Ingredients for the Salmon Curry:
- 1 shallot
- 2 cloves garlic, smashed
- 4 slices garlic
- 1 tablespoon red thai curry paste
- 14 ounce can diced tomato
- 14 ounce can coconut milk
- ½ cup water
- 2 tablespoons soy sauce
- Kosher salt, to taste
- 1 lb salmon
- 8 ounces spinach
- Kosher salt
- Black pepper
- Lime wedge (optional) for garnish
- Cilantro (optional) for garnish
Ingredient Notes:
- Thai red curry paste is an important ingredient to enhance the aromatics and curry flavor in this dish. If you don’t have thai red curry paste, green curry paste also works. If you can’t find either, you can also substitute 1 teaspoon of ground cumin and 1/2 teaspoon of ground cinnamon. It’s a different flavor profile than the thai curry, but it’s also very delicious.

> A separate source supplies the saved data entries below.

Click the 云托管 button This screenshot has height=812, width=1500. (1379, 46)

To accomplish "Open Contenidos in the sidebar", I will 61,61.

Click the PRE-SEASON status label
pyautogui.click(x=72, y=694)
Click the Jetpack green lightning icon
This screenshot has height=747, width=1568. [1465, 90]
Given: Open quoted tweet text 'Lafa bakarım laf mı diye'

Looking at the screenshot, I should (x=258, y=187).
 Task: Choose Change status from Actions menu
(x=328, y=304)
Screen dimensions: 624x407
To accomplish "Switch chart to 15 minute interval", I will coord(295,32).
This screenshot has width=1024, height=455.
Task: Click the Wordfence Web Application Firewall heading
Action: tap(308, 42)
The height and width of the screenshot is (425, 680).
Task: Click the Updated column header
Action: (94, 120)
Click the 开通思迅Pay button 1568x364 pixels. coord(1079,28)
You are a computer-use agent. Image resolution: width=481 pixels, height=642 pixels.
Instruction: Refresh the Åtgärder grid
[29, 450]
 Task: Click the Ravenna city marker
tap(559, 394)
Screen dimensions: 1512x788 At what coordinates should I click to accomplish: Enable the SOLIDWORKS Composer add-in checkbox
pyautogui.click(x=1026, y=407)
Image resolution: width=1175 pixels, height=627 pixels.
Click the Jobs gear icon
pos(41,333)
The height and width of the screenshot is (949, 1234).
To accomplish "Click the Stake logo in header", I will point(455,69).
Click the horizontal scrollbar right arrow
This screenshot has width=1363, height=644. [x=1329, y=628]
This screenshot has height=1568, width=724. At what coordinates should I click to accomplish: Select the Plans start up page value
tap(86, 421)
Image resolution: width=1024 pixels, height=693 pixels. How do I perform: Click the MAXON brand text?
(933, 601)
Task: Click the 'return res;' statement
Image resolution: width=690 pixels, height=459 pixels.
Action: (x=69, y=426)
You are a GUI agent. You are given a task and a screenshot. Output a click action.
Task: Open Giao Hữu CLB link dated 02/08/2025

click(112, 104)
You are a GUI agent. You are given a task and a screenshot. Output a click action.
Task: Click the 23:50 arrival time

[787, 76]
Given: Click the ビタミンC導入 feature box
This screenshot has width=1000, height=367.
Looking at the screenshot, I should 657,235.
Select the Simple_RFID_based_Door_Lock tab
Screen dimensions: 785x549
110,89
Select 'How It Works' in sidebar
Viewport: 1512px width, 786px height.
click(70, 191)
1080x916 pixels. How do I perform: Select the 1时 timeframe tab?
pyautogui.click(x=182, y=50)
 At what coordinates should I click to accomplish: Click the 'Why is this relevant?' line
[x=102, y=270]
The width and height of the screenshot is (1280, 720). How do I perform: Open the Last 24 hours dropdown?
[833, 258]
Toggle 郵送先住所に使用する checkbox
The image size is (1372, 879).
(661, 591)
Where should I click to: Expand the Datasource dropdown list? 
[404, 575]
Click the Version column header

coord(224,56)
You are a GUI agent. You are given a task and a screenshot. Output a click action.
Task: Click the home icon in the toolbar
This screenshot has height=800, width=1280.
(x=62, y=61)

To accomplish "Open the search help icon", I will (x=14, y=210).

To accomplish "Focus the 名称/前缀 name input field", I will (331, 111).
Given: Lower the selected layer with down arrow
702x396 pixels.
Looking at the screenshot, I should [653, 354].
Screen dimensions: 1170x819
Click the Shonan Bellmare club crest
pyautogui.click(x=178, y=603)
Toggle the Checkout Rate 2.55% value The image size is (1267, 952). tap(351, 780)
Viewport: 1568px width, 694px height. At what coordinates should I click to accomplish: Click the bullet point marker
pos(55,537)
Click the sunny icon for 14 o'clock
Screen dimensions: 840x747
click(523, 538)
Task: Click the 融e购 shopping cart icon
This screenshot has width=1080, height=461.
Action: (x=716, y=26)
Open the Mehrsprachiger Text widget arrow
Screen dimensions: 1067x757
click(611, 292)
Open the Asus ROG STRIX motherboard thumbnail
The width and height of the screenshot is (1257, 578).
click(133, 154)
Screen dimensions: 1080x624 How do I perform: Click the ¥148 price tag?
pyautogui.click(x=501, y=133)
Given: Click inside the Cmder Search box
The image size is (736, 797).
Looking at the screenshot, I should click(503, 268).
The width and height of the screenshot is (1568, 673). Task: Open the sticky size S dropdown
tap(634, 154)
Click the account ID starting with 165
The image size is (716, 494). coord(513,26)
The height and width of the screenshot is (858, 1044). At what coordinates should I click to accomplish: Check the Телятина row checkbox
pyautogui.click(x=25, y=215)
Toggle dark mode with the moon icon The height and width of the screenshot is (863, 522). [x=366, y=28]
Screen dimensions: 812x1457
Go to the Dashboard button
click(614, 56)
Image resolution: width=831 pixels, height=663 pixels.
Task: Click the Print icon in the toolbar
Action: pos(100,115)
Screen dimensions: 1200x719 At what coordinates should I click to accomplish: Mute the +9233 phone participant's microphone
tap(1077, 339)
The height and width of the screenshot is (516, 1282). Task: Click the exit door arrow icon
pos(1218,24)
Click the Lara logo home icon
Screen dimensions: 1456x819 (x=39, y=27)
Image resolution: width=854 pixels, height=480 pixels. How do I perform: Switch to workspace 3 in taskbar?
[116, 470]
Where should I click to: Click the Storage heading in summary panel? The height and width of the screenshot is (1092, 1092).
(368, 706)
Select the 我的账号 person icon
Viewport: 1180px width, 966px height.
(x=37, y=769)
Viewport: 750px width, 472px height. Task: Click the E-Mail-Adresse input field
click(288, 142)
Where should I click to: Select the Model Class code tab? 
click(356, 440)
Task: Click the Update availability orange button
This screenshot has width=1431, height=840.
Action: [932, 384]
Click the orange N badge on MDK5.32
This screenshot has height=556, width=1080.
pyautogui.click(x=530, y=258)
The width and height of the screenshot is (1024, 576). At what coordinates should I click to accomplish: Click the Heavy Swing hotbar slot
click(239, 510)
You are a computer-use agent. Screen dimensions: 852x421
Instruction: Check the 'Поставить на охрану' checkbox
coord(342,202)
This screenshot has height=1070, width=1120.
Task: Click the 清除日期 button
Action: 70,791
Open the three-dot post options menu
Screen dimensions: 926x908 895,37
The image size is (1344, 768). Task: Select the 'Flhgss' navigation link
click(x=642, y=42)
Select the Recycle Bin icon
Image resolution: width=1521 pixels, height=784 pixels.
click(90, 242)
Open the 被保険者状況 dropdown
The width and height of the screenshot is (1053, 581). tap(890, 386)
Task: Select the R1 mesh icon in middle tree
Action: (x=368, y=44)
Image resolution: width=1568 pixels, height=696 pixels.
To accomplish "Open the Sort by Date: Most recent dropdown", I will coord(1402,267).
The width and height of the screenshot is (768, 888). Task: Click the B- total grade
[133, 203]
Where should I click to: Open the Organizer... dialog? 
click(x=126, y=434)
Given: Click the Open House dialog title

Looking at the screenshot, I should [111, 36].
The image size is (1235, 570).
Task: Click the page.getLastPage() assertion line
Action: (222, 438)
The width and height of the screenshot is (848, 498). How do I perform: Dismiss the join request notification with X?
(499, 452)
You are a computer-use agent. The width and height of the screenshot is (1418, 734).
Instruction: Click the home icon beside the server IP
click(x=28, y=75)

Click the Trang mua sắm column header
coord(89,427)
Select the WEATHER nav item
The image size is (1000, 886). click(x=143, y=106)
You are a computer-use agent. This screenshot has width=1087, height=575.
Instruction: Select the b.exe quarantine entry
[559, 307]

- If you have kids, or want to avoid chunks of aromatics in the curry, you can mince the ginger and garlic vs slicing them.
Directions
Slice the shallot, mince the ginger, and smash the garlic.
Season the salmon with salt and pepper on each side.
Heat a pan on medium high heat. Add a tablespoon of oil, then add the shallots and a pinch of salt. Cook for 3-4 minutes, stirring occasionally, then add the thai curry paste, ginger, and garlic. Cook for another minute until you smell all the aromatics, then add the diced tomatoes, coconut milk, soy sauce, and vegetable broth. Bring up to a simmer, then add the salmon and reduce the heat to medium.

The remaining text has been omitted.